Selected passage
++++++++++++++++++++

If this case proceeds to a dispositive motion/trial stage, the district court will determine at that time whether any of the protected information should become a part of the public record.
Paragraph 4 of the proposed Protective Order seeks to limit disclosure of "Confidential Material" to specific persons listed therein. The Court notes that parties may properly agree amongst themselves to limit disclosure of unfiled discovery information to certain specified persons during the litigation and not to voluntarily disseminate such information to other persons. "Absent a protective order, parties to a law suit may disseminate materials obtained during discovery as they see fit." Jepson, Inc. v. Makita Electric Works, Limited, 30 F.3d 854, 858 (7th Cir. 1994). "In other words, if they do not see fit to disseminate discovery information, the parties need not do so." In re Bridgestone/Firestone, Inc., 198 F.R.D. 654, 657 (S.D. Ind. 2001); Baxter, 297 F.3d at 545 (stating "[s]ecrecy is fine at the discovery stage, before the material enters the judicial record"). A confidentiality agreement amongst the parties regarding the categories of information they seek to protect would likely be adequate to address their concerns because only a small subset of all discovery is ever filed in the public court record or used during a court proceeding. There is no need for court approval or intervention regarding such an agreement. See Taffinger v. Bethlehem Steel Corp., 2001 WL 1287625, at *3 (E.D. Pa. Oct. 24, 2001) (noting that "the parties have the option of agreeing privately to keep information concerning the Defendant's personnel records confidential, and may enforce such an agreement in a separate contract action.").
A few final matters merit attention. The Court directs the parties to Pepsico, Inc. v. Redmond, 46 F.3d 29 (7th Cir. 1995) and In the Matter of Grand Jury, 983 F.2d 74 (7th Cir. 1992), which discuss the impropriety of filing entire pleadings or briefs under seal. The proposed Protective Order should be revised to indicate that the parties must file public pleadings and briefs but may file sealed supplements if necessary to discuss in detail materials subject to the protective order. Documents which contain both protectable and non-protectable information need only have the protectable portions of the documents redacted in order to maintain secrecy. Citizens, 178 F.3d at 945. The Protective Order should also be revised to indicate that an interested member of the public can challenge the secreting of particular documents pursuant to the protective order. Citizens, 178 F.3d at 946. Finally, the proposed Protective Order shall provide that Local Rule 26.2(e) governs the disposition of sealed documents maintained by the clerk following conclusion of the case.

++++++++++++++++++++

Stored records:
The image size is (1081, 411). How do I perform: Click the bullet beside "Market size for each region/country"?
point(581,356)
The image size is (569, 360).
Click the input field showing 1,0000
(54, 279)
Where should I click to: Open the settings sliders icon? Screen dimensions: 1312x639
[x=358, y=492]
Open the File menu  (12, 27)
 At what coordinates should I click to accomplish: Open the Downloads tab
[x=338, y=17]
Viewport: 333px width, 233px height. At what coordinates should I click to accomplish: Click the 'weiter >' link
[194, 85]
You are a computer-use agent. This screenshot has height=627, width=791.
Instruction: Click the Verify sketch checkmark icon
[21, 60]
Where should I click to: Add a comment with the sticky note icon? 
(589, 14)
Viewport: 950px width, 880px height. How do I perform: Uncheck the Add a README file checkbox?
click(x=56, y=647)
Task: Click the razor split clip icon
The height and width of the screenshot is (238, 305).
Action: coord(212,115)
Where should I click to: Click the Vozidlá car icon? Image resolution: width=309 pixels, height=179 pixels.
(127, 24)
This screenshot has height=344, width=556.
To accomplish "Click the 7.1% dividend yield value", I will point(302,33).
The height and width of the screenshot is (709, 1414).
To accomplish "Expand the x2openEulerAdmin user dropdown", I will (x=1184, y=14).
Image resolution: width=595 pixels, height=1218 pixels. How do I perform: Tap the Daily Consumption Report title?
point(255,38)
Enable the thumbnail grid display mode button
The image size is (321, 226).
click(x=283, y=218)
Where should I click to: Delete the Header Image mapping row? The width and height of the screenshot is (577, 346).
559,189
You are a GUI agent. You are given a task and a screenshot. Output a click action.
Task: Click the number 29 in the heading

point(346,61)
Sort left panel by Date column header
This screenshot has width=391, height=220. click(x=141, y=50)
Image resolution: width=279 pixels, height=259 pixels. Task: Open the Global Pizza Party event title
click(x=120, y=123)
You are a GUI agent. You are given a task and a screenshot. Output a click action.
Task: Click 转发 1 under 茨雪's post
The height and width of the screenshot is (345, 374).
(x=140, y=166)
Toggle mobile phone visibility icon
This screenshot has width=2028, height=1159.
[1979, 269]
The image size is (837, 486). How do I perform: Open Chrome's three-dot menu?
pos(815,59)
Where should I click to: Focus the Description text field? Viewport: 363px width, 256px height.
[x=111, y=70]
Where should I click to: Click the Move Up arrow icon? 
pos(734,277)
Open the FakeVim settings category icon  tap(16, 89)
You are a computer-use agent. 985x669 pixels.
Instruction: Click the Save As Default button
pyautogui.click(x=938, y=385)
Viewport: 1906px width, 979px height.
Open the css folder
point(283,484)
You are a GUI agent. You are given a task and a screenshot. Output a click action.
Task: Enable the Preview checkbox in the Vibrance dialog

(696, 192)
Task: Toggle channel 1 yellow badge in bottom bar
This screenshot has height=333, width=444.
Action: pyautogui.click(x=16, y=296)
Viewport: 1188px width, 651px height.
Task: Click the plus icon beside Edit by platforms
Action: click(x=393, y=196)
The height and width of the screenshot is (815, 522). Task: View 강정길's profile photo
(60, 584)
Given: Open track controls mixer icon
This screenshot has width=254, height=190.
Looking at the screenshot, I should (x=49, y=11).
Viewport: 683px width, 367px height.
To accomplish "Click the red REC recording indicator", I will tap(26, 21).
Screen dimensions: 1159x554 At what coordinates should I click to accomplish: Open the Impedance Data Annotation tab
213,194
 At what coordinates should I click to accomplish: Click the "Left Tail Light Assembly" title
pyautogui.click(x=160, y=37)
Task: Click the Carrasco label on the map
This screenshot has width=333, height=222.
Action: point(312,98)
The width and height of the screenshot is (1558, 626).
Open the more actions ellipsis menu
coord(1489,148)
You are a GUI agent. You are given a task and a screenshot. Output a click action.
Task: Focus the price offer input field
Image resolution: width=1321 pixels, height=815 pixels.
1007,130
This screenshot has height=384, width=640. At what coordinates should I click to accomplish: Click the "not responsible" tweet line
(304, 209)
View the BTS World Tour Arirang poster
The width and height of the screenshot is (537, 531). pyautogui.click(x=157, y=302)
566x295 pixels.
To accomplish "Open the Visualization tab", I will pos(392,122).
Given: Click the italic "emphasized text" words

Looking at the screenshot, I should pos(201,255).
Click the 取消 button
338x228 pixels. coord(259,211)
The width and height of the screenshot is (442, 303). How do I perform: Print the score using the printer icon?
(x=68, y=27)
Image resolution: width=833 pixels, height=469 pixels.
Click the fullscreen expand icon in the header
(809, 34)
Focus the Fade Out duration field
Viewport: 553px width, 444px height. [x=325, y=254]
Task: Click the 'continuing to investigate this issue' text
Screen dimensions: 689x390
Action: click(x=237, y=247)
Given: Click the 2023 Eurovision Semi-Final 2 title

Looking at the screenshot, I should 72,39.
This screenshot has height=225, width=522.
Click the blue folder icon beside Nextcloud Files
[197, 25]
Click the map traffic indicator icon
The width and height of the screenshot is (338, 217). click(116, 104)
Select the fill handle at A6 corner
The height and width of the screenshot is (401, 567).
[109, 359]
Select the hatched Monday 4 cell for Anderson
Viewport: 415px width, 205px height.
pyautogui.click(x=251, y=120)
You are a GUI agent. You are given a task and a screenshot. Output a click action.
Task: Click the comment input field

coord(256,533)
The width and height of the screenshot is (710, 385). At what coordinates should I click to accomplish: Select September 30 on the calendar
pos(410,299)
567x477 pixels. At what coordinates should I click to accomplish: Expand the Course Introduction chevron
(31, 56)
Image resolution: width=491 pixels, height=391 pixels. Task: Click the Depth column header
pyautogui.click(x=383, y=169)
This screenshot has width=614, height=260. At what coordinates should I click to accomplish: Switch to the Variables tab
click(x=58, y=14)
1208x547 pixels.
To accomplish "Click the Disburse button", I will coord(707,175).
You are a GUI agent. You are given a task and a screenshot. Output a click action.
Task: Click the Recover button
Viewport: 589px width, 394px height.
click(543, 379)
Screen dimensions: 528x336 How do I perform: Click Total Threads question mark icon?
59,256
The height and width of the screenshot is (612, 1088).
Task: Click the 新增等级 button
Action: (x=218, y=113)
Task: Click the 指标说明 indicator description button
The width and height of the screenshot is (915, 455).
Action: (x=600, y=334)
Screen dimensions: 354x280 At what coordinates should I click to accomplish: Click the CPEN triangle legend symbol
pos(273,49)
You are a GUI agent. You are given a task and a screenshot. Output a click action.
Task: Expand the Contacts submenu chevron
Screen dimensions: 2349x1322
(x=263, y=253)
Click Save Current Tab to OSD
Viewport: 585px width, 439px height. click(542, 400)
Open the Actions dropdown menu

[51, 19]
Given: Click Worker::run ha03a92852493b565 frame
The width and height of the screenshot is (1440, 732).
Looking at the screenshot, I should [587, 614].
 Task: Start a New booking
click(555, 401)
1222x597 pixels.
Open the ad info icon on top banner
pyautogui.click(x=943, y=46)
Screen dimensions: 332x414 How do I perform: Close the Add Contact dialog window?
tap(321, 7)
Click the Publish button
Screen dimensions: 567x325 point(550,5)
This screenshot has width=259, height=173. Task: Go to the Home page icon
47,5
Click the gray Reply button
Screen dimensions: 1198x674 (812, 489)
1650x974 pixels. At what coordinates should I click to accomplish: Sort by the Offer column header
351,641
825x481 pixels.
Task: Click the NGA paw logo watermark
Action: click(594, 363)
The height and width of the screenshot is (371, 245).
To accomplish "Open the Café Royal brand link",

++++++++++++++++++++

Tasks to perform
A: List every case that the protective-order passage cites with a parenthetical containing "7th Cir.", giving each case name as the passage writes it.
B: Reproduce the stretch of the protective-order passage from "If this case" through "the public record.".
C: Translate this sentence from the protective-order passage into Spanish: "There is no need for court approval or intervention regarding such an agreement."
The stored records are not needed for this work.

Solutions for each task
A:
Jepson, Inc. v. Makita Electric Works, Limited
Pepsico, Inc. v. Redmond
In the Matter of Grand Jury

B:
If this case proceeds to a dispositive motion/trial stage, the district court will determine at that time whether any of the protected information should become a part of the public record.

C: No es necesaria la aprobación ni la intervención del tribunal respecto de dicho acuerdo.